WHAT TO PRODUCE: Among the entries below, one line contains "Open the TRANSAXLE" and another contains "Given: Click the pound prefix of safe field". Transcribe those two lines and every line between them, exactly.

DATA SECTION:
---------------

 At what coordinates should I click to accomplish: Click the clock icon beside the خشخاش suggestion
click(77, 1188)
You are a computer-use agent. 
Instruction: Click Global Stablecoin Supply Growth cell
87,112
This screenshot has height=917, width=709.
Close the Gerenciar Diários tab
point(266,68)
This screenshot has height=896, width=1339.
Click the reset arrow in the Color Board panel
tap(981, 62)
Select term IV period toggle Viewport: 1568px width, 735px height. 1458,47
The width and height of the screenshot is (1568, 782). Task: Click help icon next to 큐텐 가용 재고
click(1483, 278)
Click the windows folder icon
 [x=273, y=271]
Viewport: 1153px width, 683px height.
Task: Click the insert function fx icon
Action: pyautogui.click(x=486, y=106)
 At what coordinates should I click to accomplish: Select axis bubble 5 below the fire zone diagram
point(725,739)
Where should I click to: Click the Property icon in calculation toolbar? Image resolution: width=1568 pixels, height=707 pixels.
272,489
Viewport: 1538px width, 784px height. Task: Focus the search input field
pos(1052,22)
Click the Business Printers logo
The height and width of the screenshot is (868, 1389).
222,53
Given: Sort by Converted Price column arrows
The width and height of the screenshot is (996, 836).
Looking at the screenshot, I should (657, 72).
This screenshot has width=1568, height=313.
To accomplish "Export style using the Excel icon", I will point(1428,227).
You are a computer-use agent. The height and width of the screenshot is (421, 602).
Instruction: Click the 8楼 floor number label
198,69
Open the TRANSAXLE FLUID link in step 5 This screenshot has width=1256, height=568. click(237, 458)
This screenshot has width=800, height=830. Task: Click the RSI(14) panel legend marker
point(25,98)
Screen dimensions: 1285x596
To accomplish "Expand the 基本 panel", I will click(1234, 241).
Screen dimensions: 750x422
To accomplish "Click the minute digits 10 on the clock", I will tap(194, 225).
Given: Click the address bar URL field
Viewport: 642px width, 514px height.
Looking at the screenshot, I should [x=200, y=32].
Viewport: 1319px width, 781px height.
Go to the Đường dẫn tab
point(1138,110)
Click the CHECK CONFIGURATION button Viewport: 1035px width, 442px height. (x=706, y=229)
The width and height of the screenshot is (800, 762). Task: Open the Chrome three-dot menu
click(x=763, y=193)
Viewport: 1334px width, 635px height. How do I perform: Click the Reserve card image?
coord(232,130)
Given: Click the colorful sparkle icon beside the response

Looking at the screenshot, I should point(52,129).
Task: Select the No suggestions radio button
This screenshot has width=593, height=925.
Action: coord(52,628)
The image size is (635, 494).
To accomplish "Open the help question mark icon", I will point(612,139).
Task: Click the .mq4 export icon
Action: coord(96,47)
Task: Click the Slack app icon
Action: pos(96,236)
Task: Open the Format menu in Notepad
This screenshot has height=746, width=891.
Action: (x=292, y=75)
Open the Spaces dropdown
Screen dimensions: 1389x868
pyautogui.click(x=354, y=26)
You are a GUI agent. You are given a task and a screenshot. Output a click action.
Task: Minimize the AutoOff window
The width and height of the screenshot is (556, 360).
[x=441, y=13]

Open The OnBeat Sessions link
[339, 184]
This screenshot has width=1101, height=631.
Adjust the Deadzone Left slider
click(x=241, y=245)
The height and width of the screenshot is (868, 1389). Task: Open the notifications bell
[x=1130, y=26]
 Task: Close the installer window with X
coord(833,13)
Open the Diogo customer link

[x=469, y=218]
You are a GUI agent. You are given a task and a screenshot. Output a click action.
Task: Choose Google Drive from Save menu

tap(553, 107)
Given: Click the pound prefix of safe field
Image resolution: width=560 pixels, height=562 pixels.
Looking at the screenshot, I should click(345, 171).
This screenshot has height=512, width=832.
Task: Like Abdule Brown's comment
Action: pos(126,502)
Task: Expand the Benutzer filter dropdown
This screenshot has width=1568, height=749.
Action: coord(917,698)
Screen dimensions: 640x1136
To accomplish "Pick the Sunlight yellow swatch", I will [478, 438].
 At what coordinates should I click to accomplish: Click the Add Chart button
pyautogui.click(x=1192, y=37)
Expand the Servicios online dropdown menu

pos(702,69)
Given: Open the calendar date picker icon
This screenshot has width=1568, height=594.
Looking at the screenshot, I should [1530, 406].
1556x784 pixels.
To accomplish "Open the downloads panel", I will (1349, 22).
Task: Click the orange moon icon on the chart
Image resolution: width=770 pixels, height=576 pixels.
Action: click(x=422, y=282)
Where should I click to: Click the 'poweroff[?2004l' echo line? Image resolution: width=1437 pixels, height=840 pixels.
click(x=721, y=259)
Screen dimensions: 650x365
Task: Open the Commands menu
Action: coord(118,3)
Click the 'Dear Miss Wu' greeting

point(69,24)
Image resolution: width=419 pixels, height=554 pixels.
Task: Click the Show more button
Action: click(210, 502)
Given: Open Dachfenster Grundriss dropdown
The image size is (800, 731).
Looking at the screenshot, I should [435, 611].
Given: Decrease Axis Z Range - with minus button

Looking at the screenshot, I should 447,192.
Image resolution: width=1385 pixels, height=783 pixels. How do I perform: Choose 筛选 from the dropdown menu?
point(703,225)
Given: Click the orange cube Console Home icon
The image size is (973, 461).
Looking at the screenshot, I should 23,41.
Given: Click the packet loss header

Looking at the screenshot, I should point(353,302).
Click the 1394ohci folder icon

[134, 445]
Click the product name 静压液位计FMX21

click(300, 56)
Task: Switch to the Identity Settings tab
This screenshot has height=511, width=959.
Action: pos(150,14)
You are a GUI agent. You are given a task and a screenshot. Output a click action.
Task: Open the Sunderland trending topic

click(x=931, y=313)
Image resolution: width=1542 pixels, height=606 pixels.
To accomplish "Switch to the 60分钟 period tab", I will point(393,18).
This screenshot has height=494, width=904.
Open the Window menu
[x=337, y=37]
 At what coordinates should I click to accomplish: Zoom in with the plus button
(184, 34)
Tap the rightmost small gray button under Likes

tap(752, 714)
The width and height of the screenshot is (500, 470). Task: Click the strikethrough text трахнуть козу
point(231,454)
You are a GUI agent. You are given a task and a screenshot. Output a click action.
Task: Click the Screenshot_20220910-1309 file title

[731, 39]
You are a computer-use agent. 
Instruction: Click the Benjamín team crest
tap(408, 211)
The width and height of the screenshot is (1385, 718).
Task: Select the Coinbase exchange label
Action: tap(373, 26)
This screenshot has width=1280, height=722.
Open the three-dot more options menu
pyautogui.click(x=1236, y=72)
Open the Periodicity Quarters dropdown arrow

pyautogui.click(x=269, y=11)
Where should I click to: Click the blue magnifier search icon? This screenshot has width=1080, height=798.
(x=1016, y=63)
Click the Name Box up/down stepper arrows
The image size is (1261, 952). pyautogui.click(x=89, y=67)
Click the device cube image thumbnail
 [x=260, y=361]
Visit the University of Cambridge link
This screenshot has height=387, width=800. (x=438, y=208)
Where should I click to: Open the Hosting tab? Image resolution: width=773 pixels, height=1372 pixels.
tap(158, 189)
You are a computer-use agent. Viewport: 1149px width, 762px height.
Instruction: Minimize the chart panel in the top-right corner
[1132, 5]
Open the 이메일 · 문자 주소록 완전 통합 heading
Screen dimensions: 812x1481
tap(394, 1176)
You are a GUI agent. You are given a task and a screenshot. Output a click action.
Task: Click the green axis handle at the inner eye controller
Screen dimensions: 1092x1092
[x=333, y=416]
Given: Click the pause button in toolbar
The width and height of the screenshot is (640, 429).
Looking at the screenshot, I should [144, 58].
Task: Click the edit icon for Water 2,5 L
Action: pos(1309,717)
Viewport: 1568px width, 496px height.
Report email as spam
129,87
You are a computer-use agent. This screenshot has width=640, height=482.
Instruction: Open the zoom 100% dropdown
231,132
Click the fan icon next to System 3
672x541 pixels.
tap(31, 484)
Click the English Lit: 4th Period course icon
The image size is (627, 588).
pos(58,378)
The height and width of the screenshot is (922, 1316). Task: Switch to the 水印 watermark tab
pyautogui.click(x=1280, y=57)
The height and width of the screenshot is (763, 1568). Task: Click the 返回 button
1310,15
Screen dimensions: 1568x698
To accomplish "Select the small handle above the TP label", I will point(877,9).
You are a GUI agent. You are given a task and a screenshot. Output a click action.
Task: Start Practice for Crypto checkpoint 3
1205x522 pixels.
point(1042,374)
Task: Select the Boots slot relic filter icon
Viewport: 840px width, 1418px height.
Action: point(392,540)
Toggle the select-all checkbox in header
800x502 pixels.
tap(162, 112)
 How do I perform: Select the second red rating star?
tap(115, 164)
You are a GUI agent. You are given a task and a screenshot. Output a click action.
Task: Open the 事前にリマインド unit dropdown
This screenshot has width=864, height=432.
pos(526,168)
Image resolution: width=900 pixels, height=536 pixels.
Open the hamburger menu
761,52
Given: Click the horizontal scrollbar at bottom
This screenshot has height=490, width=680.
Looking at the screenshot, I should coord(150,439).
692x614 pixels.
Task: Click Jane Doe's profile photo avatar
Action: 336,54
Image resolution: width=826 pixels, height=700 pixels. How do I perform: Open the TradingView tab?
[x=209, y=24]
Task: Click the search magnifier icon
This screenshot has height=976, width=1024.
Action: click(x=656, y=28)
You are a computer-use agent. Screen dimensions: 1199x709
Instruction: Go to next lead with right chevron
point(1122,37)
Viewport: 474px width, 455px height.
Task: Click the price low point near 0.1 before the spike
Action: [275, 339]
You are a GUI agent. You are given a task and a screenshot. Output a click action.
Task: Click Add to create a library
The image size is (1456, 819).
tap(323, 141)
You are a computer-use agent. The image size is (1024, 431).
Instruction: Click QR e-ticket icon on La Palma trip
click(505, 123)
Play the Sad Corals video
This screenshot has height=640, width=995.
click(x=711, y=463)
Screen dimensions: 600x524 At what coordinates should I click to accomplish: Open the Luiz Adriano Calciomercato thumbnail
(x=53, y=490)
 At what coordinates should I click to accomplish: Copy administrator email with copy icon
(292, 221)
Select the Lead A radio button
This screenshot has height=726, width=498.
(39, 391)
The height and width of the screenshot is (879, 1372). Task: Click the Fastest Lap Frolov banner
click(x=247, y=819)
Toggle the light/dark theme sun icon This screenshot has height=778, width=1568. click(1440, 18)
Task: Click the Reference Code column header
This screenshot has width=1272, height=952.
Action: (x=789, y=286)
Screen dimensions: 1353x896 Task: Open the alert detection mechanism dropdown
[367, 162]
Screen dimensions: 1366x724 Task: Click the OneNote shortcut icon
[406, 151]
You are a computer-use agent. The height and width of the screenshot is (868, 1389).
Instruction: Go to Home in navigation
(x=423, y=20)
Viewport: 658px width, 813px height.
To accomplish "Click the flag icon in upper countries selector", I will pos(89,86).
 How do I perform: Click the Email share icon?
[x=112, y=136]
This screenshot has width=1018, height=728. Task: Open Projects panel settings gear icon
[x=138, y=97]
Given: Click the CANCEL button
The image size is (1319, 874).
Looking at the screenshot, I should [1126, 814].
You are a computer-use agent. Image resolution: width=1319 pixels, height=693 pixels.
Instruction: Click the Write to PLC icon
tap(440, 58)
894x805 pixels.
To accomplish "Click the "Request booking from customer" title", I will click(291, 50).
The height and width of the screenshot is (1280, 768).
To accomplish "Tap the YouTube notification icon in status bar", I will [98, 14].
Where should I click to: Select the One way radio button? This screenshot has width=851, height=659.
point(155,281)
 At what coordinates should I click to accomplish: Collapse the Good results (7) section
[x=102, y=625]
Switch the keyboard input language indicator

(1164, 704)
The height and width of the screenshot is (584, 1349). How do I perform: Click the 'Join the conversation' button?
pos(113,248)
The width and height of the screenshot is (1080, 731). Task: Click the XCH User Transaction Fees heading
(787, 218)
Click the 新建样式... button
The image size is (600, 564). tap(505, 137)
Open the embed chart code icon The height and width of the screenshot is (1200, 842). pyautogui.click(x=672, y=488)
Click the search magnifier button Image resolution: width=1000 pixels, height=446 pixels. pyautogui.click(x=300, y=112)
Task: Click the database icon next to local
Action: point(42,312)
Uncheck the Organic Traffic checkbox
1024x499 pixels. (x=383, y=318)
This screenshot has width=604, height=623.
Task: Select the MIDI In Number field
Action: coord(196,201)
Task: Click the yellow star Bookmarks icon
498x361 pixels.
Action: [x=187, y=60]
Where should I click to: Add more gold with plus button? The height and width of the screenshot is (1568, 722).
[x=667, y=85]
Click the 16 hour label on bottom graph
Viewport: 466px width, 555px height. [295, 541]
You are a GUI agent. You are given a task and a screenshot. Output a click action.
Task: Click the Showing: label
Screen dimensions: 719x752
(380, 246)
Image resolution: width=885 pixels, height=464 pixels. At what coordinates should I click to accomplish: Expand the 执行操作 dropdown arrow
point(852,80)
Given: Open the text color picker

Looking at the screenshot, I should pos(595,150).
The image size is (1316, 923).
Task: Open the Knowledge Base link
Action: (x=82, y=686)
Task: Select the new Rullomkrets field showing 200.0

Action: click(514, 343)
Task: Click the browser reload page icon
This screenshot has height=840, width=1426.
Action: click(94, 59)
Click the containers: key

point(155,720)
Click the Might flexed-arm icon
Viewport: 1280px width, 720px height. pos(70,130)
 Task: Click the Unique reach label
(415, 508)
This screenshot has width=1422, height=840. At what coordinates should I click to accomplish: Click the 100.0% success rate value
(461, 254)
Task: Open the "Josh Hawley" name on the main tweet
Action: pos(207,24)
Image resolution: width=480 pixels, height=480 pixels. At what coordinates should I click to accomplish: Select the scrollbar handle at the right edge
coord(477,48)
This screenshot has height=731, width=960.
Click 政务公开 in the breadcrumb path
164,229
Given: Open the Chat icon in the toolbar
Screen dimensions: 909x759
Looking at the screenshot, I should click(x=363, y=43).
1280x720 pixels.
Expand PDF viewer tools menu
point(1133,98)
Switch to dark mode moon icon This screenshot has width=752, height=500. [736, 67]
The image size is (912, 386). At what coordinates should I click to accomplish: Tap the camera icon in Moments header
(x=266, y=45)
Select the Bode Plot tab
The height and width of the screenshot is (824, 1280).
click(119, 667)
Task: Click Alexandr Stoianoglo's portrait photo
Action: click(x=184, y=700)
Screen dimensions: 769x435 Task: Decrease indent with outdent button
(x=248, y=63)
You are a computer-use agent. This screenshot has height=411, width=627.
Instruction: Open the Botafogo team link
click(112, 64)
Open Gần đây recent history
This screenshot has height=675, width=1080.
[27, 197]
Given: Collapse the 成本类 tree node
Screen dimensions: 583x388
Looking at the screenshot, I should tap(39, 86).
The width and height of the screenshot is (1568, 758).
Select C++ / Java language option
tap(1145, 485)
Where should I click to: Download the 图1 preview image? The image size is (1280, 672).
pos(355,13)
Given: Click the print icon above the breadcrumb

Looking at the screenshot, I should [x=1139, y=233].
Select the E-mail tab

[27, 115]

---------------

ANSWER SECTION:
Open the TRANSAXLE FLUID link in step 5 This screenshot has width=1256, height=568. click(237, 458)
This screenshot has width=800, height=830. Task: Click the RSI(14) panel legend marker
point(25,98)
Screen dimensions: 1285x596
To accomplish "Expand the 基本 panel", I will click(1234, 241).
Screen dimensions: 750x422
To accomplish "Click the minute digits 10 on the clock", I will tap(194, 225).
Given: Click the address bar URL field
Viewport: 642px width, 514px height.
Looking at the screenshot, I should [x=200, y=32].
Viewport: 1319px width, 781px height.
Go to the Đường dẫn tab
point(1138,110)
Click the CHECK CONFIGURATION button Viewport: 1035px width, 442px height. (x=706, y=229)
The width and height of the screenshot is (800, 762). Task: Open the Chrome three-dot menu
click(x=763, y=193)
Viewport: 1334px width, 635px height. How do I perform: Click the Reserve card image?
coord(232,130)
Given: Click the colorful sparkle icon beside the response

Looking at the screenshot, I should point(52,129).
Task: Select the No suggestions radio button
This screenshot has width=593, height=925.
Action: coord(52,628)
The image size is (635, 494).
To accomplish "Open the help question mark icon", I will point(612,139).
Task: Click the .mq4 export icon
Action: coord(96,47)
Task: Click the Slack app icon
Action: pos(96,236)
Task: Open the Format menu in Notepad
This screenshot has height=746, width=891.
Action: (x=292, y=75)
Open the Spaces dropdown
Screen dimensions: 1389x868
pyautogui.click(x=354, y=26)
You are a GUI agent. You are given a task and a screenshot. Output a click action.
Task: Minimize the AutoOff window
The width and height of the screenshot is (556, 360).
[x=441, y=13]

Open The OnBeat Sessions link
[339, 184]
This screenshot has width=1101, height=631.
Adjust the Deadzone Left slider
click(x=241, y=245)
The height and width of the screenshot is (868, 1389). Task: Open the notifications bell
[x=1130, y=26]
 Task: Close the installer window with X
coord(833,13)
Open the Diogo customer link

[x=469, y=218]
You are a GUI agent. You are given a task and a screenshot. Output a click action.
Task: Choose Google Drive from Save menu

tap(553, 107)
Given: Click the pound prefix of safe field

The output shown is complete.